What’s blooming in my yard today?

By Kathy Bildner

Bluebells (Mertensia virginica)

Bluebells up close (Mertensia virginica)

What’s blooming in my yard today? Bluebells! (Mertensia virginica)

Bluebells are a sure sign it is spring. In the wilds of Missouri, they grow in large patches in low rich woodlands. In our yards they do well underneath trees in the leaf litter. They come up, bloom, and are gone early in the spring before most of our prairie plants have started.

The flowers are pale blue, one-inch long, and bell or trumpet shaped. They hang down in loose clusters from the top of the plant. There are more leaves than flowers, leaves being a beautiful smooth gray-green color, oval shaped with rounded tips. The plant can grow up to two feet tall.

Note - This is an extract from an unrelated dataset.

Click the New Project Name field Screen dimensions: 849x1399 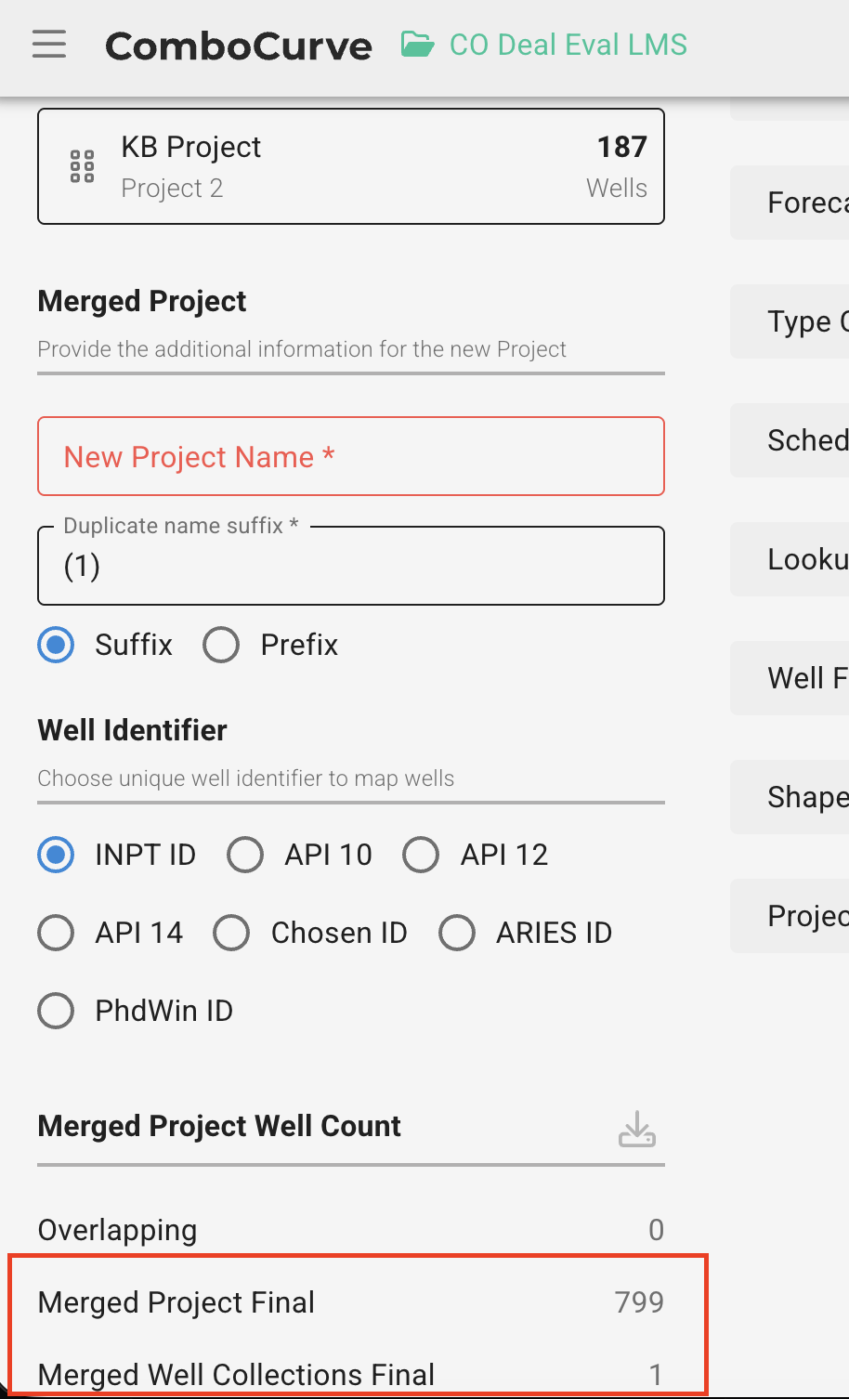point(351,456)
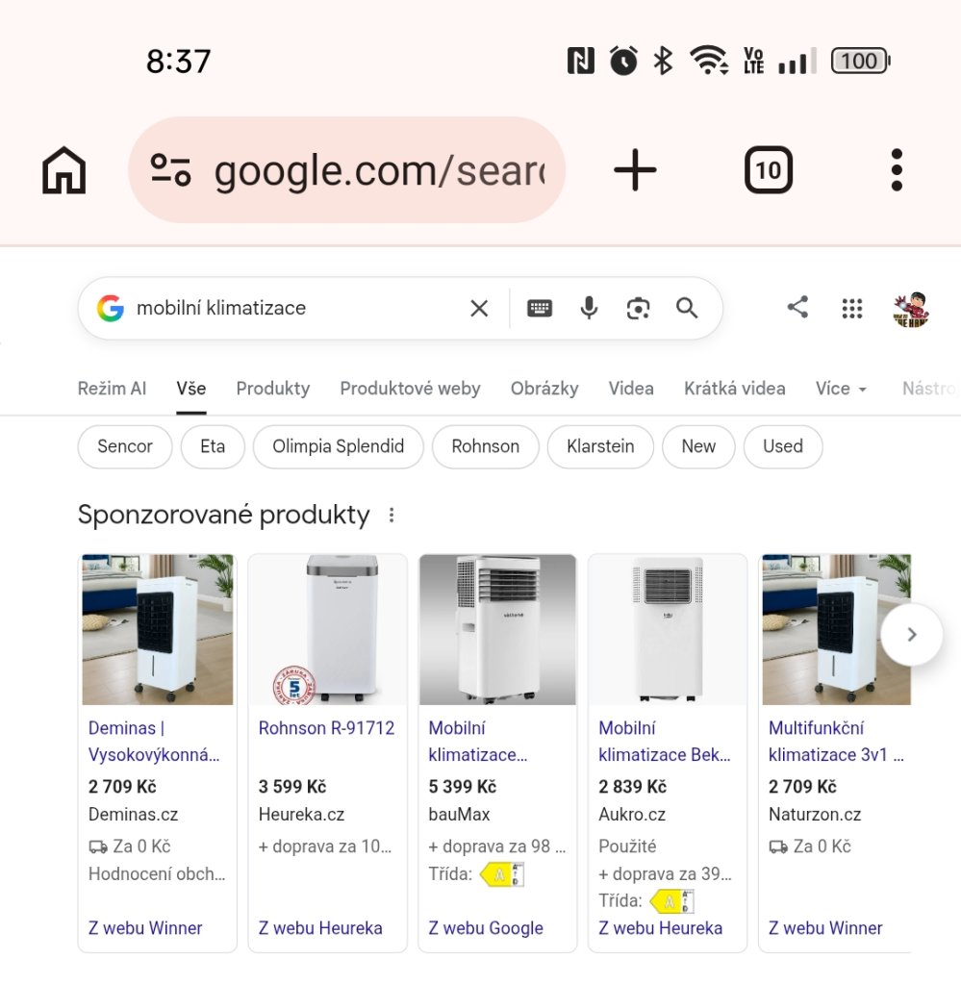
Task: Open the on-screen keyboard icon
Action: point(540,309)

Bluebells (Mertensia virginica)

Bluebells (Mertensia virginica)

The seeds form in the flower as four nut-lets. The blue flower petals will drop off to reveal the seeds. When they are ready to harvest, the seeds will turn tan or yellow. Plants grow from seed easily. Let them fall where they are or collect them and throw them in other flower beds in your yard.

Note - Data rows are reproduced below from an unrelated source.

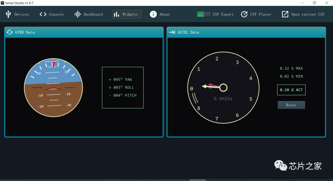333x181 pixels.
Task: Click the G Units accelerometer gauge center
Action: pos(223,88)
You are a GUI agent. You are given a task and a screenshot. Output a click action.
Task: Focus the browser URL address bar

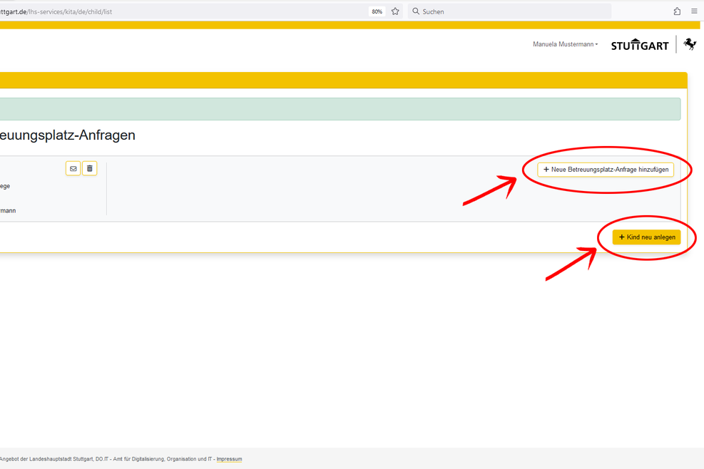click(178, 11)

When the small young plants come up next spring, you can recognize them by the leaf color. It is the same color and texture as the parent plant. It will not bloom the first year but should the second. Remember, they wither and completely disappear after they drop seeds. Do not dig them up by mistake when you place other plants in the same area.

Everybody needs bluebells, blooming now in a yard near yours.

[Editor’s Note: At our monthly gathering yesterday, we saw some lovely patches of bluebells in Forest Park’s Deer Lake Savanna.]

5 thoughts on “What’s blooming in my yard today?

  1. So pretty!

    I am anxiously waiting for my columbine (Aquilegia canadensis) to bloom! but am enjoying the bluebells and celandine poppy (Stylophorum diphyllum) while they are here

      • Yes Kathy, we hope that some other folks will want to tell us about what they’re seeing! 🙂

  2. To submit a “What’s blooming in my yard today” post, send an email with a photo or two and a couple of paragraphs or so about the plant to stlwildones@stlwildones.org. Ideas to get you started: The information could include a description, why you like the plant, where it is located in your yard (such as a sunny, dry area), what insects, birds, and/or butterflies you have seen on or near it, etc.

  3. If you wait until the Virginia bluebell seeds are fully ripe, they will be gone. So collect them a bit early and let them ripen indoors.